Over just a few months, ChatGPT went from correctly answering a simple math problem 98% of the time to just 2%, study finds

leninmummy@lemmy.ml · 1 year ago

Over just a few months, ChatGPT went from correctly answering a simple math problem 98% of the time to just 2%, study finds

TheSaneWriter@lemmy.thesanewriter.com · 1 year ago

I’m not too surprised, they’re probably downgrading the publicly available version of ChatGPT because of how expensive it is to run. Math was never its strong suit, but it could do it with enough resources. Without those resources, it’s essentially guessing random numbers.

PupBiru@kbin.social · 1 year ago

from what i understand, the big change in chat-gpt4 was that the model could “ask for help” from other tools: for maths, it knew it was a maths problem, transformed it to something a specialised calculation app could do, and then passed it off to that other code to do the actual calculation

same thing for a lot of its new features; it was asking specialised software to do the bits it wasn’t good at

whyrat@lemmy.ml · 1 year ago

Chat GPT will just become a front end for Wolfram Alpha?

Excel@lemmy.megumin.org · 1 year ago

It literally can do that, yes. But the plug-in version is separate and requires a subscription.

PupBiru@kbin.social · 1 year ago

that would actually be great

reverie@lemmy.world · 1 year ago

And those plugins are like beta release quality at best. Even the web searching capability is just meh

DrMux@kbin.social · 1 year ago

My guess is that it’s more a result of overfitting for alignment. Fine-tuning for “safety” (rather, more corporate-friendly outputs).

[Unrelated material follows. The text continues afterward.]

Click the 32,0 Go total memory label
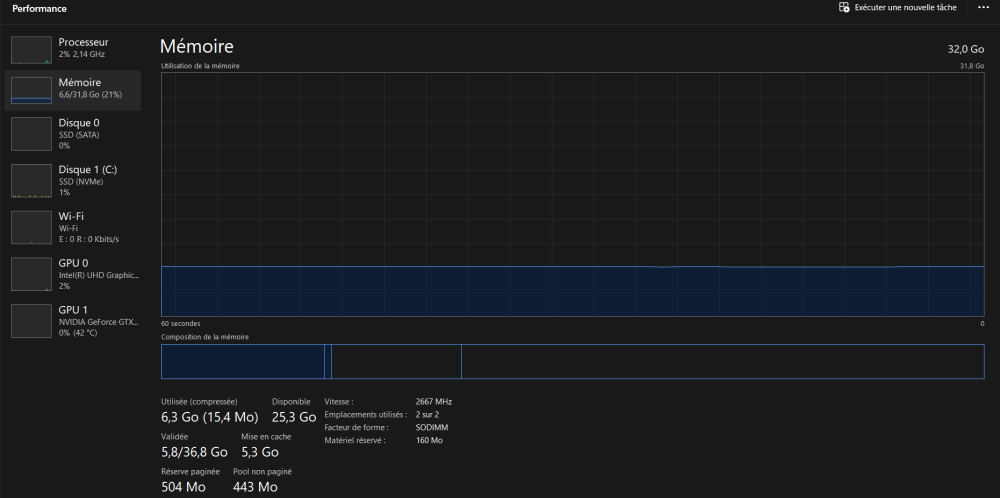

That is, by focusing on that specific outcome in training the model, they’ve compromised its ability to give well-“reasoned” “intelligent” sounding answers. A tradeoff between aspects of the model.

It’s something that can happen even in simple statistical models. Say you have a scatter plot of data that loosely follows some trend, and you come up with two equations to describe that trend. One is a simple equation that loosely follows it but makes a good general approximation, and the other is a more complicated equation that very tightly fits the existing data. Then you use those two models to predict future data. But you find that the complicated equation is making predictions way off the mark that no longer fit the trend, and the simple one still has a wide error (how far its prediction is from the actual data) but still more or less accurately fits the general trend. In the more complicated equation, you’ve traded predictive power for explanatory power. It describes the data you originally had but it’s not useful for forecasting data that follows.

That’s an example of overfitting. It can happen in super-advanced statistical models like GPT, too. Training the “equation” (or as it’s been called, spicy autocorrect) to predict outcomes that favor “safety” but losing the model’s power to predict accurate “well-reasoned” outcomes.

If that makes any sense.

I’m not a ML researcher or statistician (I just went through a phase in college), so if this is inaccurate I’m open to corrections.

DR_Hero@programming.dev · 1 year ago

I’ve definitely experienced this.

I used ChatGPT to write cover letters based on my resume before, and other tasks.

I used to give it data and tell chatGPT to “do X with this data”. It worked great.
In a separate chat, I told it to “do Y with this data”, and it also knocked it out of the park.

Weeks later, excited about the tech, I repeat the process. I tell it to “do x with this data”. It does fine.

In a completely separate chat, I tell it to “do Y with this data”… and instead it gives me X. I tell it to “do Z with this data”, and it once again would really rather just do X with it.

For a while now, I have had to feed it more context and tailored prompts than I previously had to.

givesomefucks@lemmy.world · 1 year ago

Yep.

Standard VC bullshit.

Burn money providing a lot for nothing to build brand recognition. Then cut free service before bringing out “premium” that at first works better than the original.

Until a bunch of people starting paying and the resources aren’t scaled up to match.

chaogomu@kbin.social · 1 year ago

The important note, the “premium” service works just a bit better than (or maybe identically to) the original before the company cut features in order to develop that “premium” service.

zurohki@aussie.zone · 1 year ago

Stage one and stage three enshittification. You forgot the bit in the middle where they chase business customers.